A nationwide Social Weather Station (SWS) survey commissioned by ABS-CBN showed that at least 47 percent of the respondents believed that President Estrada should set aside politics and focus on sustaining the social and economic gains the country has been achieving in recent months.
Despite a brewing political crisis, the Philippines achieved a significant 5.8-percent growth in its Gross National Product and a 4.8-percent upswing in its Gross Domestic Product.
The GNP represents the sum of all goods and services, including income remitted by overseas Filipino workers and firms abroad, produced over a given period. The GDP excludes foreign remittances.
Noted were the brisk growth in the agricultural and fishery sectors pegged at 5.5 percent and 5 percent, respectively; the 4.4-percent surge in industrial production; the 6.7-percent rise in manufacturing value-added; the 18.3-percent growth in exports; and the 22.9-percent increase in merchandise receipts.
The ABS-CBN/SWS survey said that many people in the National Capital Region (Metro Manila and suburbs), where anti-administration mass actions are conducted regularly, still want to see President Estrada leading the country.

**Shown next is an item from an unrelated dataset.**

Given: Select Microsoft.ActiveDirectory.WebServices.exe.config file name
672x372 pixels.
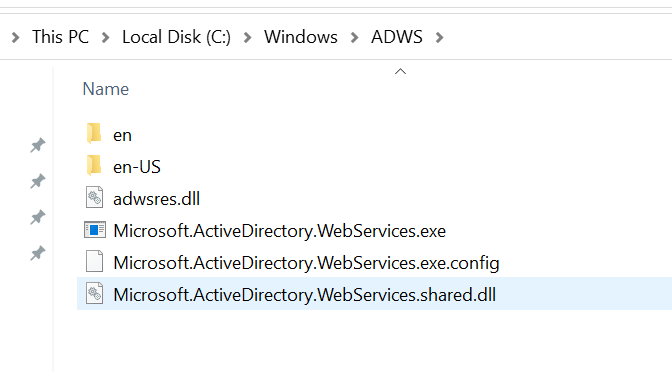Looking at the screenshot, I should tap(306, 263).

The survey said 51 percent of the NCR respondents believe the President should not resign in the wake of an impeachment trial, prompted by accusations that he partook of jueteng payoffs, launched against him by his detractors.
Only some 32 percent said he should resign while 17 percent could not give their opinion because they do not know enough about the impeachment case.

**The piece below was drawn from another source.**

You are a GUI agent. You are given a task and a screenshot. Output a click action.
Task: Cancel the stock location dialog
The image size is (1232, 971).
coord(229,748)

Outside Metropolitan Manila, President Estrada continues to enjoy the people’s vote of confidence, the ABS-CBN/SWS survey showed.

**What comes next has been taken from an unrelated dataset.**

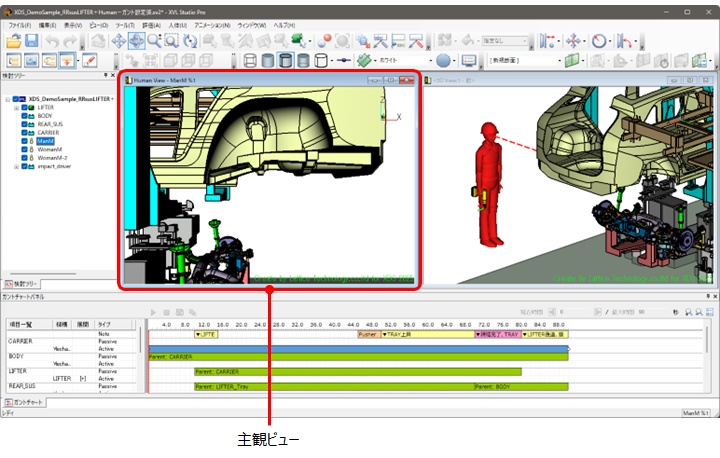Select the Pan move arrows tool
This screenshot has width=720, height=458.
pyautogui.click(x=118, y=41)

In Luzon, 47 percent of the respondents said the President should not resign against 23 percent who said the President should step down. In the Visayas, it was 38 percent against 32 percent in favor of non-resignation. In Mindanao, it was a whopping 51 percent to 19 percent vote of support for President Estrada.
What was most noticeable in the survey was the fact that the masses, who sent the President to Malacañang in the last 1998 presidential elections, continued to support the President. The survey said an average 48 percent of the masses voted that President Estrada should not resign against a mere average of 22 percent who said otherwise.
Earlier, the same ABS-CBN/SWS survey showed that majority of Filipinos are getting to dislike leading members of the opposition.
Vice President Gloria Macapagal Arroyo and former Presidents Corazon Aquino and Fidel Ramos, the survey implied, no longer enjoy the people’s trust they were perceived to have earlier commanded.
Arroyo, Aquino and Ramos in attempts to pressure the President to quit Malacañang earlier sided with Ilocos Sur Gov. Luis "Chavit" Singson who accused President Estrada of receiving jueteng payoffs.
The countrywide survey on public trust said Arroyo got a negative nine, with 41 percent of the respondents saying they had little trust on her.
Aquino and Ramos were marked a negative five each. At least 43 percent of the respondents said they had little trust on Aquino while 41 percent expressed they had little trust on Ramos.
In contrast, President Estrada amassed a plus 10 score as 43 percent of the respondents said they had much trust in the President.
The ABS-CBN/SWS survey polled 1,200 respondents nationwide from December 8 to 11.